Tort reform has been a hot-button issue from time to time, and it is surprising to me that it hasn’t been brought up now. High insurance rates are also a problem for health care providers, and malpractice lawsuits are part of the equation.

Beyond anything being said now by the media, politicians, and special interest groups, there are solutions that are not as frightening as many would like to make the public think. A program that could solve many of the ills could include insurance groups based on place of residence, radically increasing the public’s buying power in the private insurance industry. Placing earning caps on health care facilities with special investment programs for facility improvements would help lower costs. Automatic FDA approval for drugs accepted in countries with reasonably similar standards and promotional budget limitations would ease prescription costs. Setting caps on malpractice settlements, creating high penalties for frivolous lawsuits, and creating large insurance groups for health care providers purchasing malpractice insurance would help lower health care costs as well.

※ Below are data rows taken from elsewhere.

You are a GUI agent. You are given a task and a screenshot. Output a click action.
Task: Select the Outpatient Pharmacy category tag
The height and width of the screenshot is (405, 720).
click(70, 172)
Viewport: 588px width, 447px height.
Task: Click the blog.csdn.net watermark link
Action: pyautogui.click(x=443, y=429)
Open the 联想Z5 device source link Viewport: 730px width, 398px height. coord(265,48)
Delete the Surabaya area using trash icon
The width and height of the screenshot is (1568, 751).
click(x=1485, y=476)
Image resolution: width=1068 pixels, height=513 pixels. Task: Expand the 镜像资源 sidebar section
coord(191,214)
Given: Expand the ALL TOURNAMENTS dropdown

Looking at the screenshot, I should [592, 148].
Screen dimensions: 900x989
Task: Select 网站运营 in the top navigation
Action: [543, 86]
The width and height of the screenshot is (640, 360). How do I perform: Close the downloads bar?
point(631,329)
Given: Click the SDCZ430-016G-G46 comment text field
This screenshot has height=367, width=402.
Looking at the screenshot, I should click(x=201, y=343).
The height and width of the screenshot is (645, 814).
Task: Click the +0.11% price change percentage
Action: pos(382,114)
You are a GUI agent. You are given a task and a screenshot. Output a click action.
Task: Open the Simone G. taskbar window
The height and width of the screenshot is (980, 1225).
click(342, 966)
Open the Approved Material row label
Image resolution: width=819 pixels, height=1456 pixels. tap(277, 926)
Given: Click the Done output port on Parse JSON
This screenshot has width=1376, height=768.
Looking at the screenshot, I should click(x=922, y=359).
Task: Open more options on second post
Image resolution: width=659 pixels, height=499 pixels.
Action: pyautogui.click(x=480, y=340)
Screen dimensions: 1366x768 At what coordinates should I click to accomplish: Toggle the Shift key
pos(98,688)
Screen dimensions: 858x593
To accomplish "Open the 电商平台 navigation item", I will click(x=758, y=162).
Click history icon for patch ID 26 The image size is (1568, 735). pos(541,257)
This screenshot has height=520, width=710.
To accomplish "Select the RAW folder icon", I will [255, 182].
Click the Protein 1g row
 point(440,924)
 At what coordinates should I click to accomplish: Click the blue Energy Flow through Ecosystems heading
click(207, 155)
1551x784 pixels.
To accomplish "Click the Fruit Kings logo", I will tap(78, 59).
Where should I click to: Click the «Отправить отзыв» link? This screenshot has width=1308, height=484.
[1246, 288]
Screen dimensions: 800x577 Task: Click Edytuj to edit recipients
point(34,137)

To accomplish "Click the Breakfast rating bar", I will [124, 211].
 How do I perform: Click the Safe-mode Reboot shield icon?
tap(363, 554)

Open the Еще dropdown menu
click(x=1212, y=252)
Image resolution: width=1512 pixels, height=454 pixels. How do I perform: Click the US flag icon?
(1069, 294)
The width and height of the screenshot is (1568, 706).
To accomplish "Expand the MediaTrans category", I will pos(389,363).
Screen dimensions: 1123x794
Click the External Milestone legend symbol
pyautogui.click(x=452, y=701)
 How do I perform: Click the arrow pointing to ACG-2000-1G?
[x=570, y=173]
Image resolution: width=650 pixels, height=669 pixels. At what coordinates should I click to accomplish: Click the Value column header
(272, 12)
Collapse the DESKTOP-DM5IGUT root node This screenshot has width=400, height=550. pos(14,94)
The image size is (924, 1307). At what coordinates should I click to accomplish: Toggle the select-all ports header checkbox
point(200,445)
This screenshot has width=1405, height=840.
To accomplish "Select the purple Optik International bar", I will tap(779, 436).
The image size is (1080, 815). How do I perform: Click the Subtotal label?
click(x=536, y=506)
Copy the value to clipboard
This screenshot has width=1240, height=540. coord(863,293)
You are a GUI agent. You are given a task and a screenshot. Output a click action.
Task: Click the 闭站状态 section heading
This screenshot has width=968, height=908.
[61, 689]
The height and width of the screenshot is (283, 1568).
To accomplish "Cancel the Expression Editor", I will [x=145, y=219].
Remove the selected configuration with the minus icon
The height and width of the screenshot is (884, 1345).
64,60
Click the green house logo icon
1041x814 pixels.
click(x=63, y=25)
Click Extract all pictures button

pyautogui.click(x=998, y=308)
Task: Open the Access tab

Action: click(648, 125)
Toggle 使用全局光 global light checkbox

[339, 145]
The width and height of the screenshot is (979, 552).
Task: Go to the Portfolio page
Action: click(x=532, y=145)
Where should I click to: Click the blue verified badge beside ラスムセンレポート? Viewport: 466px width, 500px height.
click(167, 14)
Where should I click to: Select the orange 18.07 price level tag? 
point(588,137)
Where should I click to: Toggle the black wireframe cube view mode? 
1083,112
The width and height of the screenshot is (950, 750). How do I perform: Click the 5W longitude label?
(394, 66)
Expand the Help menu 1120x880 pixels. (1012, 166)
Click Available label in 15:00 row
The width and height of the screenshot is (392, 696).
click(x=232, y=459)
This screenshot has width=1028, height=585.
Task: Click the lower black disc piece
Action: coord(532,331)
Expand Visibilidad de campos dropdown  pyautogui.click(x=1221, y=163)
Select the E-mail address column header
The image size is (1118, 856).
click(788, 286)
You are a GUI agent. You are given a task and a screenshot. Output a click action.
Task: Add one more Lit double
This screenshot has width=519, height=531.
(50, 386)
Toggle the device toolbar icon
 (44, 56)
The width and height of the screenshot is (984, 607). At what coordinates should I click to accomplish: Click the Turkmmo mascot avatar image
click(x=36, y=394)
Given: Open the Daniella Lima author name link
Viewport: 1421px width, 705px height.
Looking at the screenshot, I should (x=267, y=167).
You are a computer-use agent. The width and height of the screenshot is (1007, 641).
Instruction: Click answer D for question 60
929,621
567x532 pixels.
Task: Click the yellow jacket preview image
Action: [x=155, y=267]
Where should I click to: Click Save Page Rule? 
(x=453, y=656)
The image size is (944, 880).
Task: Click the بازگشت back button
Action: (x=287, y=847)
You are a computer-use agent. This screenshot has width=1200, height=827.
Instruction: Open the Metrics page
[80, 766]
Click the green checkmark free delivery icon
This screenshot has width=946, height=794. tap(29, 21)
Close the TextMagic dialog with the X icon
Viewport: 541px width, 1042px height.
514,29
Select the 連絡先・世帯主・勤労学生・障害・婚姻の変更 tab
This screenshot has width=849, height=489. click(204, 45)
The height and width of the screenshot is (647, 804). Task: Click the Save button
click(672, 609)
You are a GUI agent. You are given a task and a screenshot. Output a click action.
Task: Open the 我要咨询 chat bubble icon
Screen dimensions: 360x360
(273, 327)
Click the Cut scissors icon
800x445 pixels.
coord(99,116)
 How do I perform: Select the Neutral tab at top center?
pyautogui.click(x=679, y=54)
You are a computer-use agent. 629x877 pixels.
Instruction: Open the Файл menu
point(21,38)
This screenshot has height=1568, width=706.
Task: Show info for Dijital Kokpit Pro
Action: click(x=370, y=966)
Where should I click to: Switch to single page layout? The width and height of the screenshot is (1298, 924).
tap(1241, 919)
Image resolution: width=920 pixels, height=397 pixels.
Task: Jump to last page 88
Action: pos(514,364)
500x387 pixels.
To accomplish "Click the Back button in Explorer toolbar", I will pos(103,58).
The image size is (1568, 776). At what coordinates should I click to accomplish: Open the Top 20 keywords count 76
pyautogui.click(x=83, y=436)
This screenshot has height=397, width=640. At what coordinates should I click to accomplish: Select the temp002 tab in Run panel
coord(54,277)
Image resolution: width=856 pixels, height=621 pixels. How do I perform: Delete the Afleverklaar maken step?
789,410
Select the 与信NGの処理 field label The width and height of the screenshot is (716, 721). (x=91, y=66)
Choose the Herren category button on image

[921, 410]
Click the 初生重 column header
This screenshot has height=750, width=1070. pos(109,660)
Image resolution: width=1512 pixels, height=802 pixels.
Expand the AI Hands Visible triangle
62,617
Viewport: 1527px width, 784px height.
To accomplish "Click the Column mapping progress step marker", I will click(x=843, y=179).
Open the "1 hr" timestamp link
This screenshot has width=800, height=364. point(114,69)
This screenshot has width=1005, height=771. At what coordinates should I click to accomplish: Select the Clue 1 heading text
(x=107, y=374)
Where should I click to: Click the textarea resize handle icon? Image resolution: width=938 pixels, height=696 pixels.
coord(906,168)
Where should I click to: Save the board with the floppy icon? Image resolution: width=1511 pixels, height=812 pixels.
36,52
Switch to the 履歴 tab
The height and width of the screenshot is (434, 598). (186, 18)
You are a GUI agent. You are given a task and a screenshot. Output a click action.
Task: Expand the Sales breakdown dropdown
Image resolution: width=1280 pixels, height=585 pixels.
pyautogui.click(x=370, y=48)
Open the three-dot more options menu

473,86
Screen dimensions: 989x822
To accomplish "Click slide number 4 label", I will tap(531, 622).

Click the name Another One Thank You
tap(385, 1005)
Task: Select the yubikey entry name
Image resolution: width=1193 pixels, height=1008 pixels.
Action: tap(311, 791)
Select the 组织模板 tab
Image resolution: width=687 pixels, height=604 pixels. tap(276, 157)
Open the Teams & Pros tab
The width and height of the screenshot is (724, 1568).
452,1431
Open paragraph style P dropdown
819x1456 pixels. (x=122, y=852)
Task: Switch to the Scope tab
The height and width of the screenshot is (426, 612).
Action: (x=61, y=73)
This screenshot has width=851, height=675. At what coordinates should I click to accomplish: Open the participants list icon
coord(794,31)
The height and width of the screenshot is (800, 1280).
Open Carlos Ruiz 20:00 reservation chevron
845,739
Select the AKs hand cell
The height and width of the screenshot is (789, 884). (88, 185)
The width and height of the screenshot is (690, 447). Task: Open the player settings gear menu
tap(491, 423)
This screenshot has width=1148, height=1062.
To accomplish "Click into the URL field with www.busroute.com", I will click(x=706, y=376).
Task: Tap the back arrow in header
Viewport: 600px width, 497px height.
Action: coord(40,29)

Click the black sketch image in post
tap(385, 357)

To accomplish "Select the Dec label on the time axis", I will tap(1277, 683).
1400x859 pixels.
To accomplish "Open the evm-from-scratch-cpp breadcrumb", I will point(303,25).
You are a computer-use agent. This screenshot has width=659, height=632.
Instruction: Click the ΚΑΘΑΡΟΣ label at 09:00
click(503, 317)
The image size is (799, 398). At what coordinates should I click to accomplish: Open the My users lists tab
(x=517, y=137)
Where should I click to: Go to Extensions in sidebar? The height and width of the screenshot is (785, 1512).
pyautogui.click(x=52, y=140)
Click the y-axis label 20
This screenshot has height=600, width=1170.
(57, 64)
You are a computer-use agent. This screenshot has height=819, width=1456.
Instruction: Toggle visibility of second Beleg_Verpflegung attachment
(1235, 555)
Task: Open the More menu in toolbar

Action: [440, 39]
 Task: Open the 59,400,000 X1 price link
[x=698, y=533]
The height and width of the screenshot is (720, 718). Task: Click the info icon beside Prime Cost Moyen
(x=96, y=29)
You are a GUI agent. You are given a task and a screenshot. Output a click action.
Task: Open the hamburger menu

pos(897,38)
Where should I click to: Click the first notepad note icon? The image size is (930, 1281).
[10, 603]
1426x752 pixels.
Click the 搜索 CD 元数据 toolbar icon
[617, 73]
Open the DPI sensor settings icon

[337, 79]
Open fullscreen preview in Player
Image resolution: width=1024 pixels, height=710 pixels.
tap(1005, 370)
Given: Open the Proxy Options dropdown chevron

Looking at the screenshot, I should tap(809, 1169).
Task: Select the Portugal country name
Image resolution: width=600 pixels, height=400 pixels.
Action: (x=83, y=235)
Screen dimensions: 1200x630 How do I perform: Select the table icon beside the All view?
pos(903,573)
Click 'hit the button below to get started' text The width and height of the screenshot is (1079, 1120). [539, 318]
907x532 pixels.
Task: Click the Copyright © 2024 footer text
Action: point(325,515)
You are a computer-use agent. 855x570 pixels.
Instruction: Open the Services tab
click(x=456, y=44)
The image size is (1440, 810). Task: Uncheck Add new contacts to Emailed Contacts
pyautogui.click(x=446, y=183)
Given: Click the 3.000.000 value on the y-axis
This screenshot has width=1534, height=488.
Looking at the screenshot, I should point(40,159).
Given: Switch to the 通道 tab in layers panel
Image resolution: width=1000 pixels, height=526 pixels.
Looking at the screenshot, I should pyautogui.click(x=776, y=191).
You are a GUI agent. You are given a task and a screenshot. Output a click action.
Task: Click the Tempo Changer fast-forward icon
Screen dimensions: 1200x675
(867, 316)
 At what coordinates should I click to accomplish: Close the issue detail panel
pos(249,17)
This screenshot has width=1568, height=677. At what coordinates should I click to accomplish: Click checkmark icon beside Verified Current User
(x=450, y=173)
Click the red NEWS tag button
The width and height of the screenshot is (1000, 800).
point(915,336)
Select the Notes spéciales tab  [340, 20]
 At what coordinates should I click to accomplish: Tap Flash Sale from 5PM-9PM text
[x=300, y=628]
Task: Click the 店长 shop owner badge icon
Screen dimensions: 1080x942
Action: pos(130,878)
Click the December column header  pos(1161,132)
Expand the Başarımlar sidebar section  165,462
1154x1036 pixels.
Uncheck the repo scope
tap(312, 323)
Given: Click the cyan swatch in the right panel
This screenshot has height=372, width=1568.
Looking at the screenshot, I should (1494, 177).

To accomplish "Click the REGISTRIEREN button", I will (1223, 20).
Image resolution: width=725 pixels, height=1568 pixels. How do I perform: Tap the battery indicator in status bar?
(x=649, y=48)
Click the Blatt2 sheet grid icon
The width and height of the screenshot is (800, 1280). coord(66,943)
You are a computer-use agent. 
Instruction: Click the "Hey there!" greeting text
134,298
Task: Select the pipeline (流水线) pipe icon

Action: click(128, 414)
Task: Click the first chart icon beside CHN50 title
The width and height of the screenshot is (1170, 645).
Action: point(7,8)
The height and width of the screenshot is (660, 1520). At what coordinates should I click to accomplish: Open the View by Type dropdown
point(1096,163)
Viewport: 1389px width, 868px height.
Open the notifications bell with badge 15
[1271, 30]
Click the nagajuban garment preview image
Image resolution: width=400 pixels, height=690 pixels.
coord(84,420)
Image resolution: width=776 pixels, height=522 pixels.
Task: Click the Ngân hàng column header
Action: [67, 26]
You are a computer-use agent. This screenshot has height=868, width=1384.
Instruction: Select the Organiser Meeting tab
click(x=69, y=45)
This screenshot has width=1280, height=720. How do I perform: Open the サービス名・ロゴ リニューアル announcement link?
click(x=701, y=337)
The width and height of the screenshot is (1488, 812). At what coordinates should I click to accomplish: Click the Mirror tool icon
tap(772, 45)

Our current system is not totally broken and starting from scratch is an extreme we cannot afford. States already subcontract many health care insurance programs to private companies with success. Increased use of that sort of system is not universal health care, but would make it possible to radically decrease the number of uninsured citizens. The bottom line is that the American people need to change their perception. If we don’t stop thinking of health care as a profit-making business, health care reform will be just as successful as NCLB. Then we can free up more real estate that used to be health care facilities, just like we’ve boarded up schools.